Microservices architectures cache inter-service credentials. A mesh of 50 services, each caching credentials for the other 49, creates 2,450 cached credential pairs. At classical sizes, this is negligible. At PQ sizes with ML-KEM + ML-DSA, each credential pair carries approximately 5,861 bytes. The mesh consumes 14.4 MB — still manageable, but now a measurable allocation rather than a rounding error.
We identify four architectural requirements that distinguish a post-quantum-capable cache from a classical cache.
A cache lookup for a 4,493-byte PQ session token must complete at the same latency as a lookup for a 96-byte classical token.
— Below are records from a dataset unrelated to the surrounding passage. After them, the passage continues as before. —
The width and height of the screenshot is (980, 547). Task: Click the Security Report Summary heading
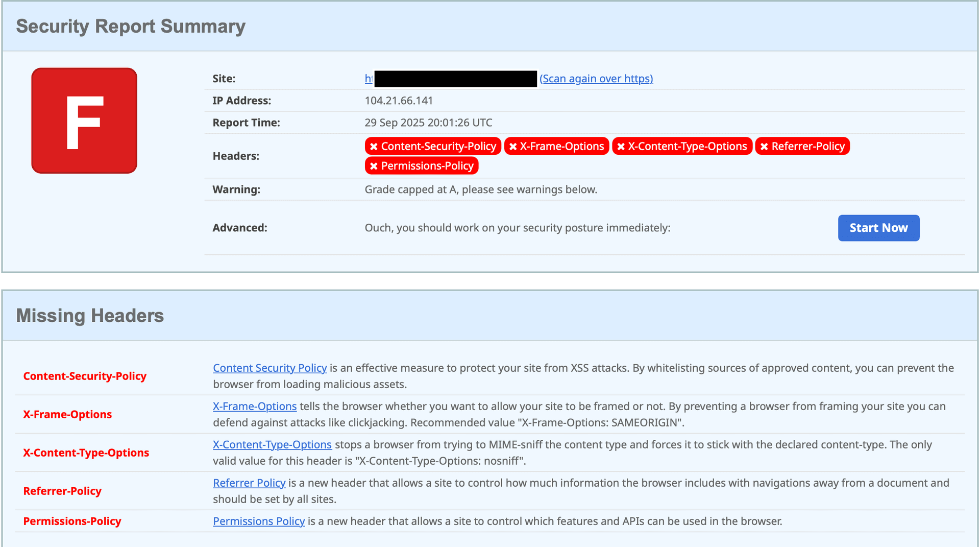pos(131,27)
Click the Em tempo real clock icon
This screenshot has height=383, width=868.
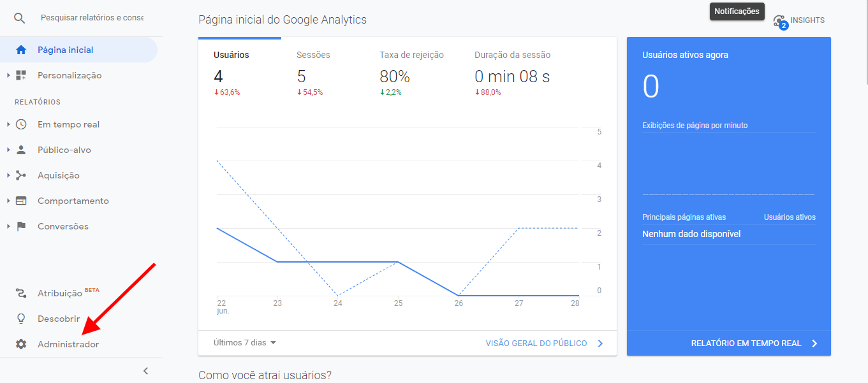(x=21, y=124)
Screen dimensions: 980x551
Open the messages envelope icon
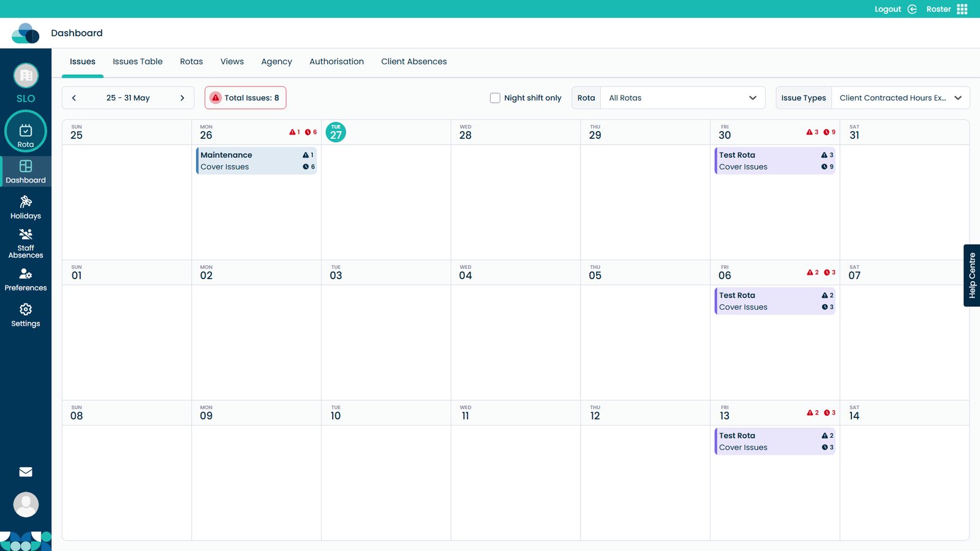[x=26, y=472]
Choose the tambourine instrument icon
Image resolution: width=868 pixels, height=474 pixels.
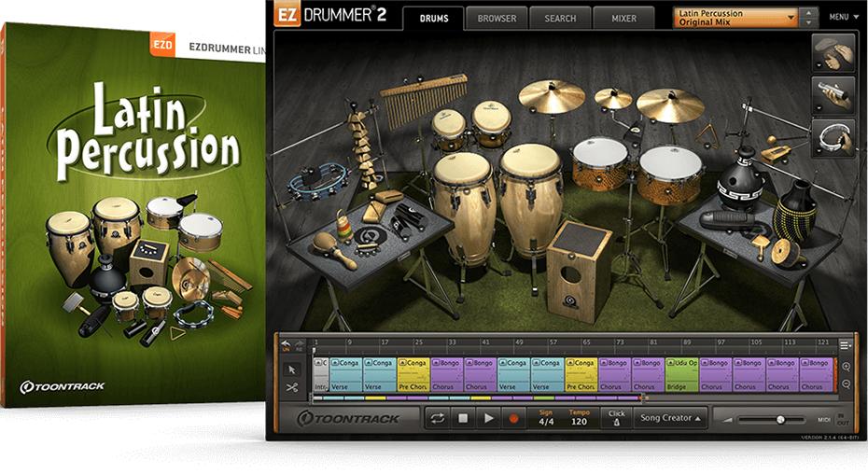(833, 139)
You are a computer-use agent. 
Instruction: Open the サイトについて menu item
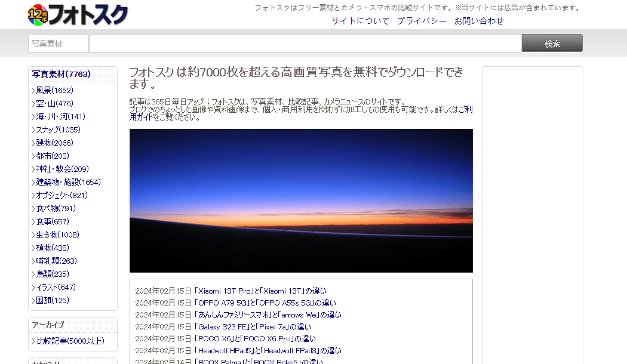point(359,20)
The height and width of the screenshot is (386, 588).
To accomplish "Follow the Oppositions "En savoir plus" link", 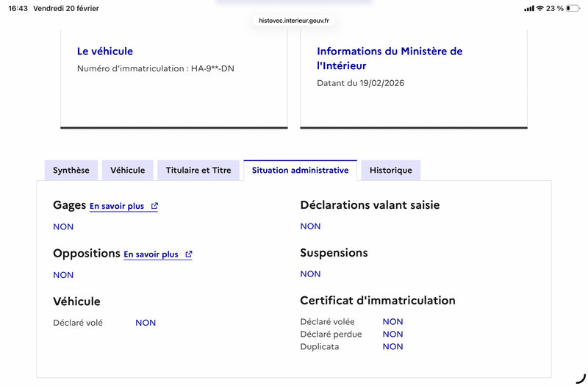I will [x=151, y=254].
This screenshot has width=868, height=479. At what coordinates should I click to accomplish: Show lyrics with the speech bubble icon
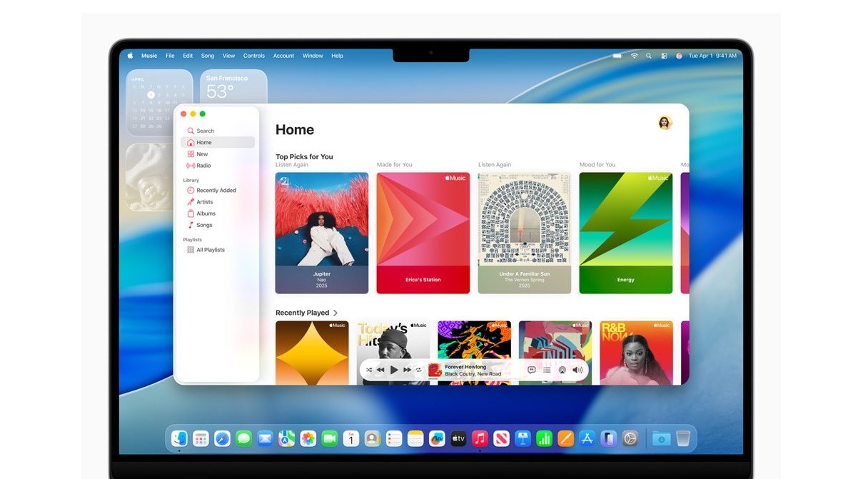532,370
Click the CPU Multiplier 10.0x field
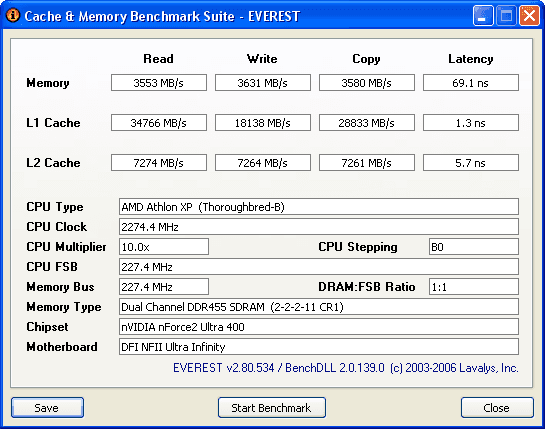 coord(164,247)
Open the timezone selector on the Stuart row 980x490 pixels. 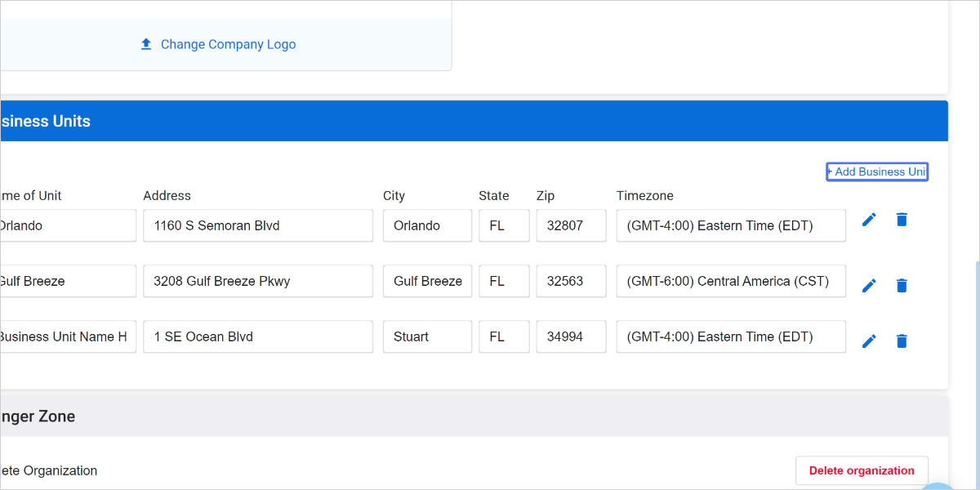(x=731, y=336)
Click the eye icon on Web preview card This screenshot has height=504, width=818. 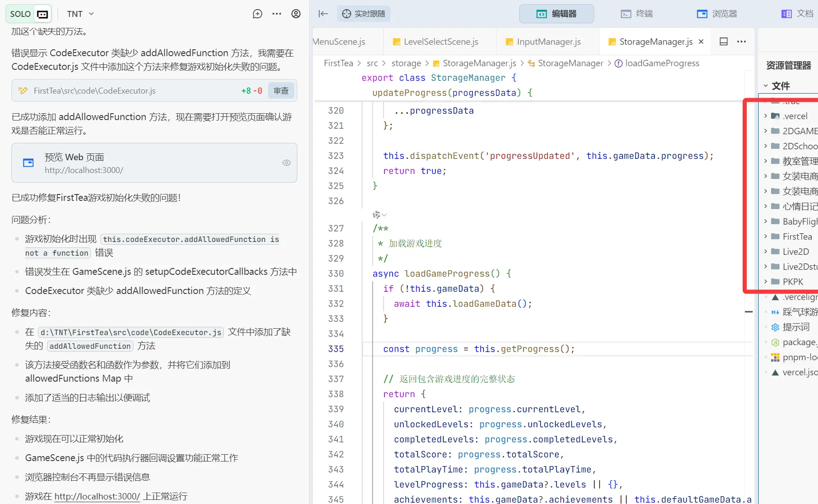tap(286, 163)
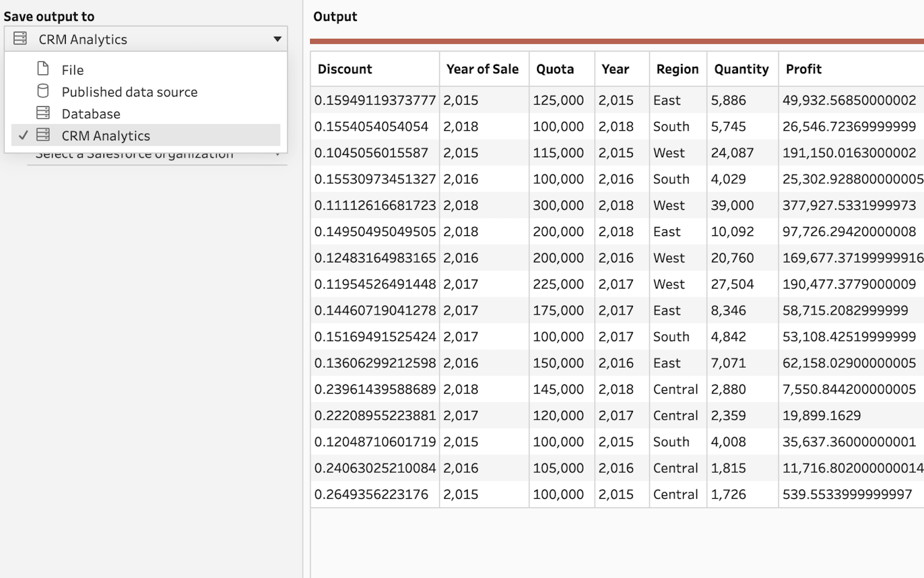Select the Quantity column header

point(741,69)
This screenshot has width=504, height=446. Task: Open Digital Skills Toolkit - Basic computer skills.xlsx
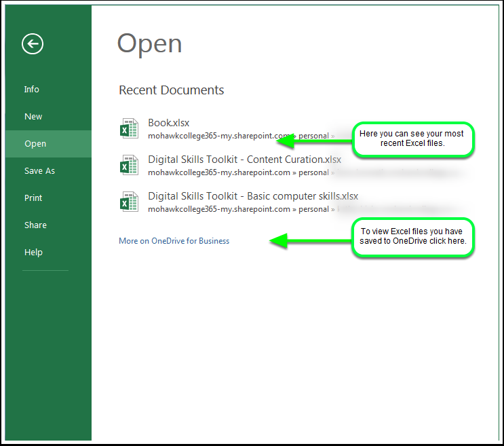coord(253,196)
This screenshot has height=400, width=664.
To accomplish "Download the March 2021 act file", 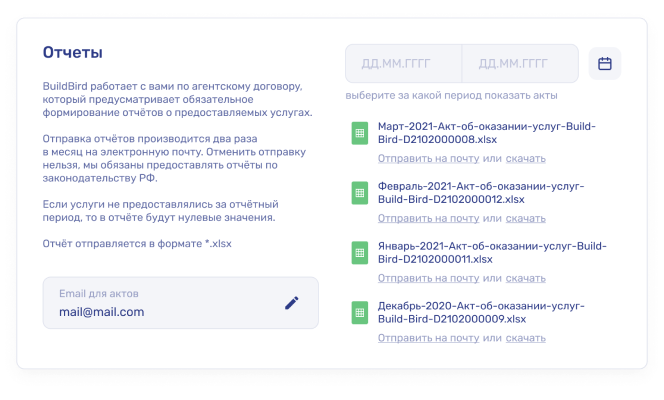I will (x=525, y=159).
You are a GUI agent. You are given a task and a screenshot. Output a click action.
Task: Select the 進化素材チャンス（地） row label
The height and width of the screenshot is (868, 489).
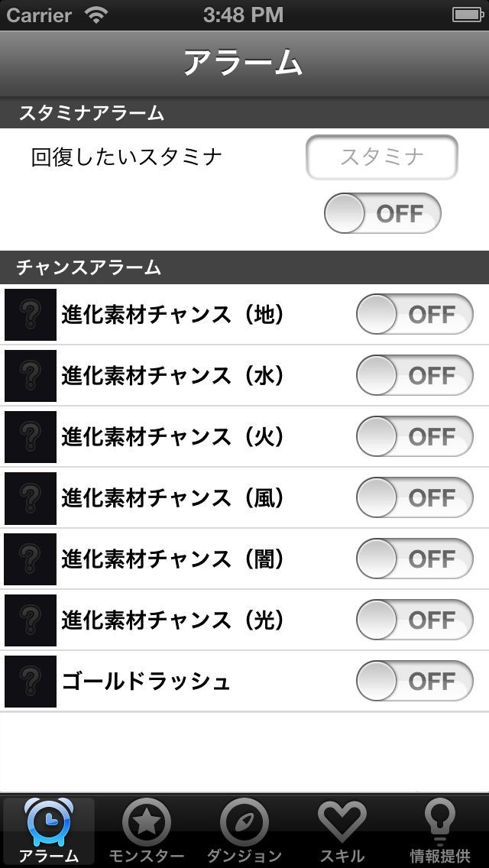[173, 315]
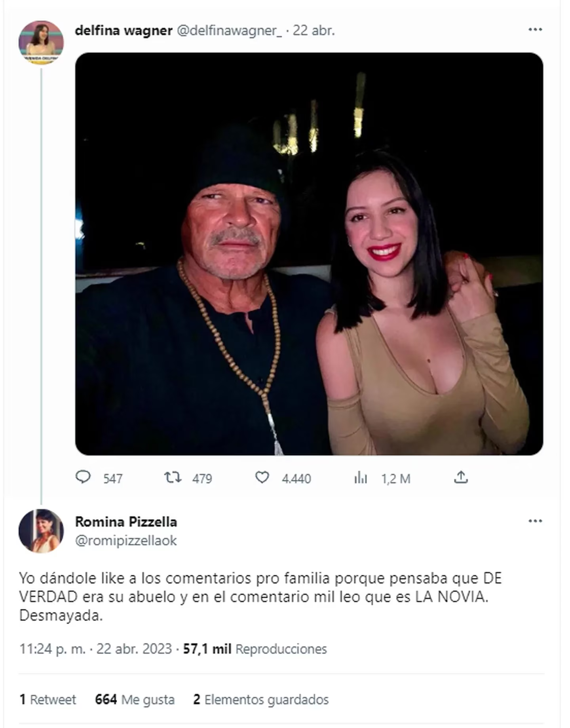The height and width of the screenshot is (728, 570).
Task: Click the retweet icon on delfina's tweet
Action: [x=173, y=477]
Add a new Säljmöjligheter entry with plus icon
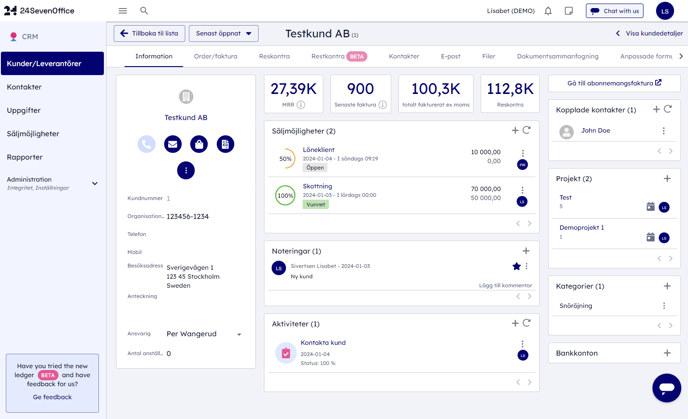Screen dimensions: 688x419 (515, 130)
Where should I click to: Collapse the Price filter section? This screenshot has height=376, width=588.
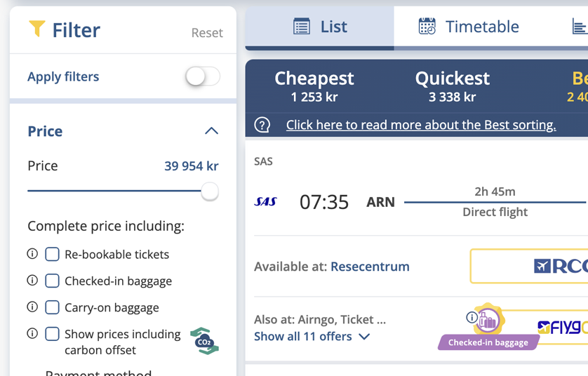(x=211, y=131)
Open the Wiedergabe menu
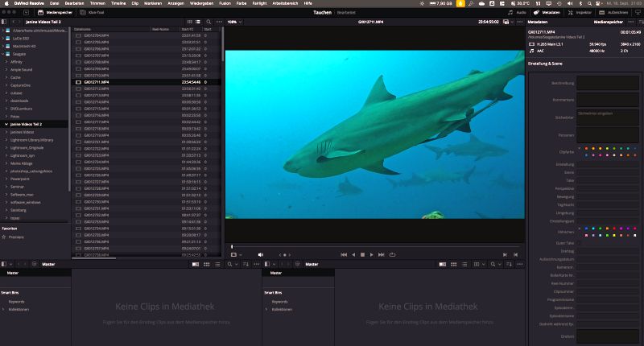644x346 pixels. pos(201,3)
Any architecture where latency scales with value size will degrade proportionally to the PQ size increase. Network-bound caches fail this requirement because serialization, transfer, and deserialization all scale linearly with value size. In-process caches satisfy it because access is a hash table lookup and pointer dereference — operations whose cost is determined by the CPU memory hierarchy, not by the value size.
A 49 KB SLH-DSA signature must not evict 512 classical-sized session tokens under memory pressure. The eviction policy must incorporate entry size into priority calculations. Size-blind eviction (standard LRU, standard LFU) treats all entries equally and will preferentially retain large cold entries over small hot entries when the large entries were accessed more recently or frequently.
Tracking access frequency for millions of entries must not require per-key memory allocation that scales with entry count. A count-min sketch in fixed memory provides O(1) admission decisions. The implementation used in Cachee allocates 4 rows of 65,536 atomic counters — 512 KiB total — regardless of whether the cache holds 100K or 10M entries. This is 1,239x more memory-efficient than per-key frequency tracking at 10M keys.
Network caches encode values to wire protocol (RESP, Memcached binary protocol), transfer them over TCP, and decode them on the client. For a 17 KB SLH-DSA-128f signature, this serialization round-trip adds 0.5-2ms of latency per lookup. An in-process cache stores values in the application's address space and returns them by pointer reference. There is no encoding, no transfer, and no decoding. The cost is a single memory load.
We benchmarked seven PQ value sizes on Redis 7.4 (ElastiCache, r7g.xlarge, same AZ) and Cachee L0 (in-process DashMap, same application). Each test performed 1 million GET operations with pre-warmed cache. Results are median (P50) and 99th percentile (P99) latency.
| Value | Size | Redis P50 | Redis P99 | Cachee P50 | Cachee P99 |
|---|---|---|---|---|---|
| Ed25519 signature | 64 B | 0.31 ms | 0.89 ms | 0.000031 ms | 0.000044 ms |
| FALCON-512 signature | 690 B | 0.33 ms | 0.94 ms | 0.000031 ms | 0.000044 ms |
| ML-KEM-768 ciphertext | 1,088 B | 0.35 ms | 1.02 ms | 0.000031 ms | 0.000044 ms |
| ML-DSA-65 signature | 3,309 B | 0.44 ms | 1.31 ms | 0.000031 ms | 0.000044 ms |
| PQ session token | 4,493 B | 0.55 ms | 1.58 ms | 0.000031 ms | 0.000044 ms |
| SLH-DSA-128f signature | 17,088 B | 0.91 ms | 2.67 ms | 0.000031 ms | 0.000044 ms |
| SLH-DSA-256f signature | 49,856 B | 1.42 ms | 4.13 ms | 0.000031 ms | 0.000044 ms |
Key observation: The Cachee column is constant across all value sizes. The Redis column increases linearly. At SLH-DSA-256f (49 KB), Redis P99 latency is 4.13ms — longer than many database queries. At this point, the cache is a net negative on request latency for values above 10 KB.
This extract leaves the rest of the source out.